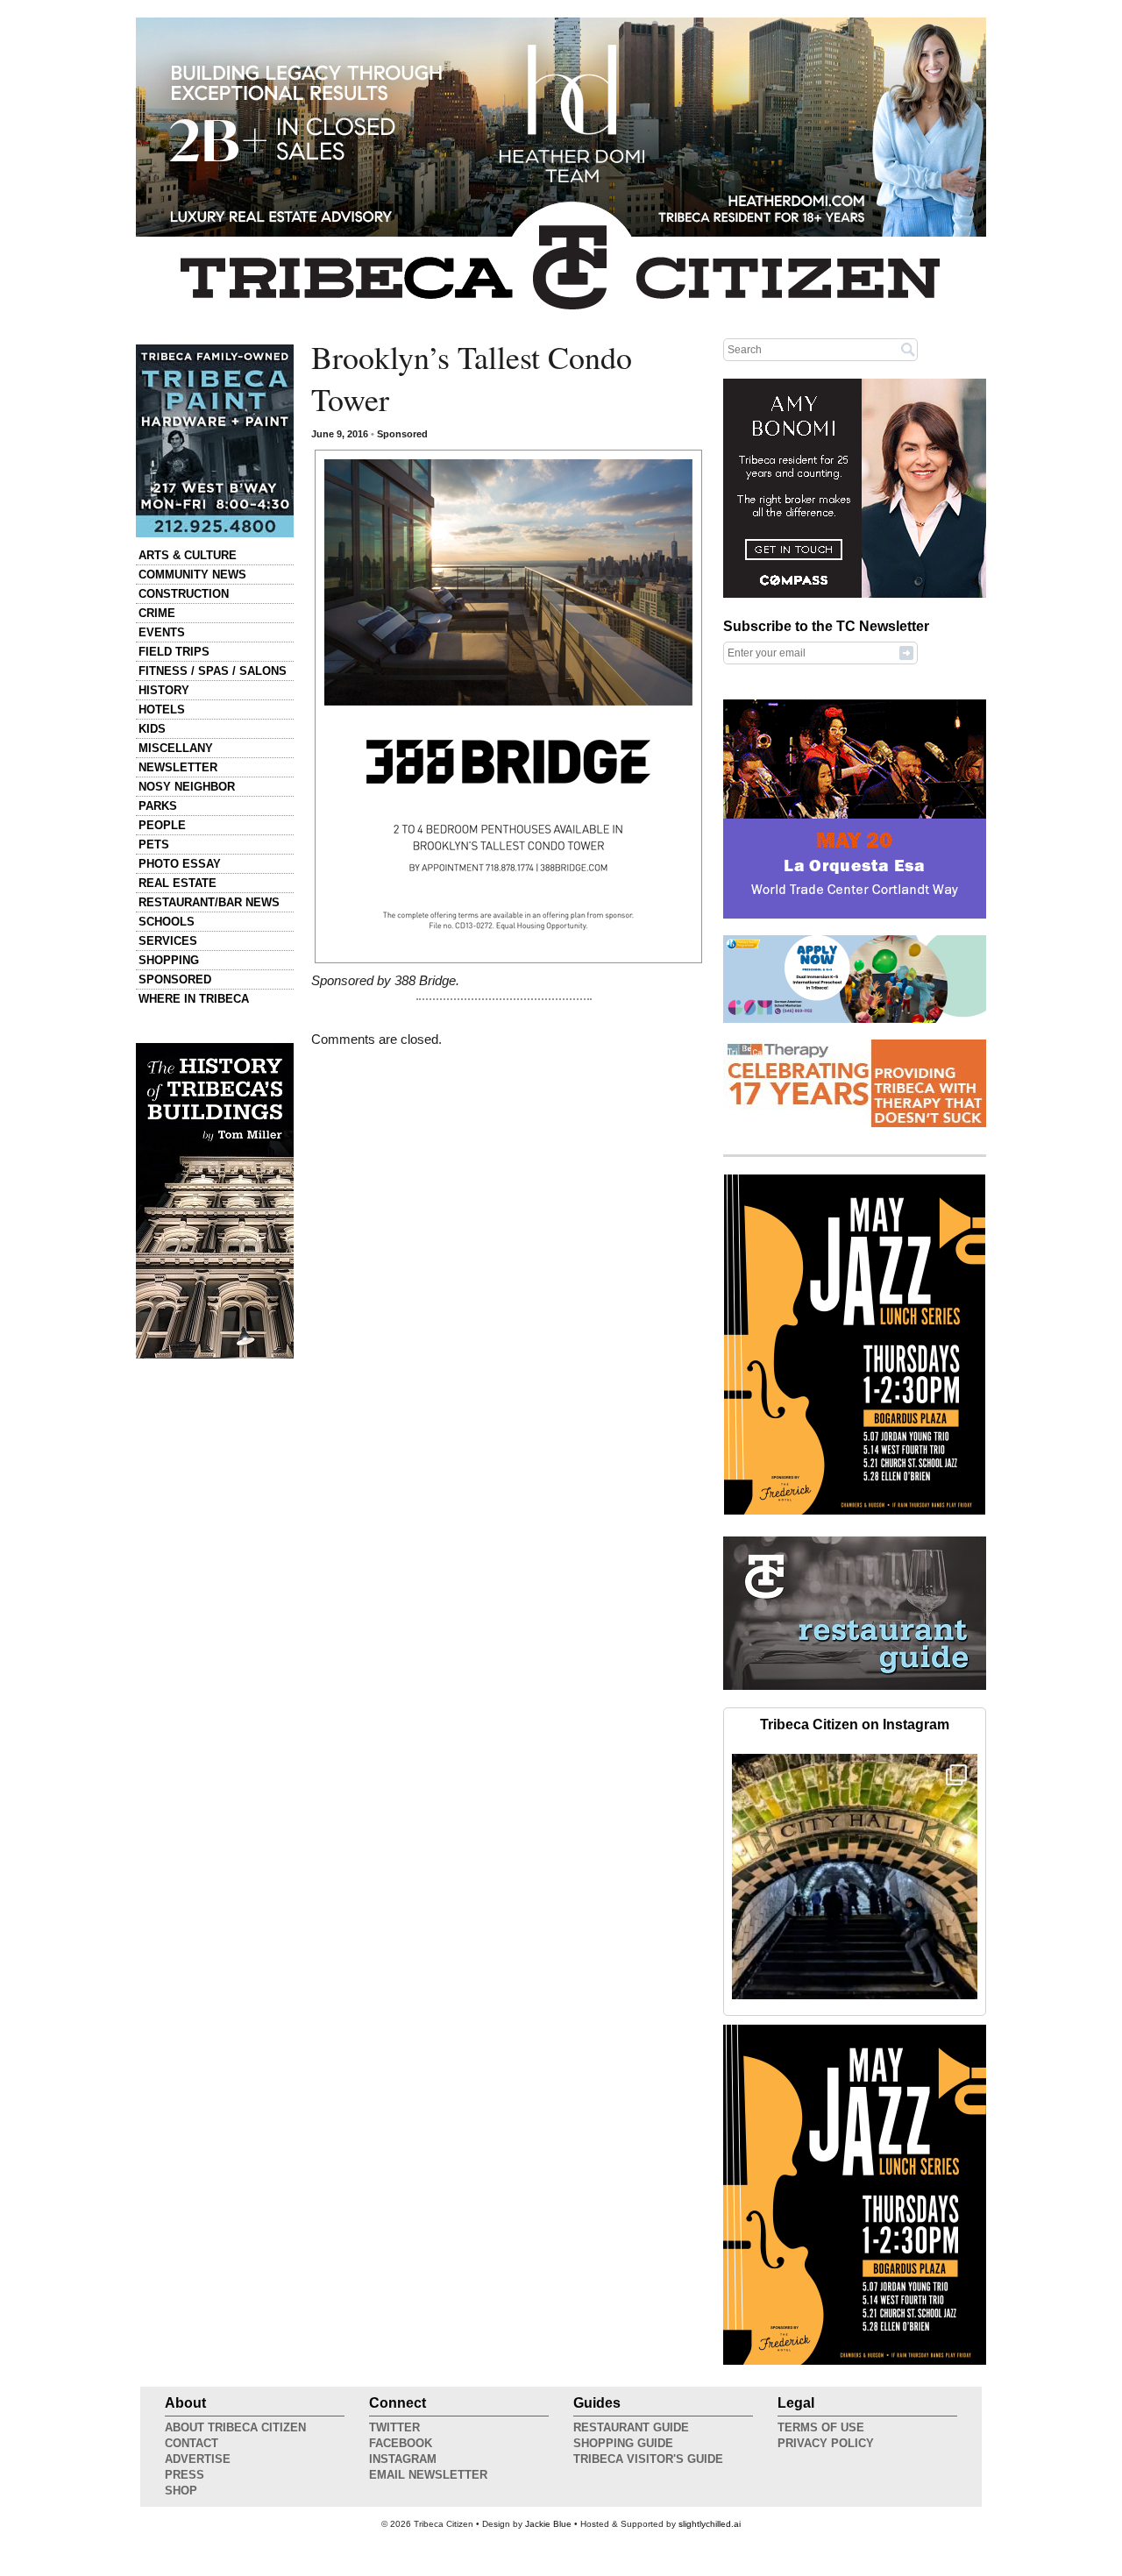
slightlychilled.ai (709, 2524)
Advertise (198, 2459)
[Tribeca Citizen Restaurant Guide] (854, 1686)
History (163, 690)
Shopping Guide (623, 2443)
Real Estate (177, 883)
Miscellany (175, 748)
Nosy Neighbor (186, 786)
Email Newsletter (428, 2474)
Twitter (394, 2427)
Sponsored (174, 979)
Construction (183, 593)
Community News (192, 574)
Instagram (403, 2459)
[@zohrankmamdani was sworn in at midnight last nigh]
● ● ● ●
→ **Your goal**
How many of the lines above include the string "Guide"? Reply with the number by itself.

→ **Answer space**
2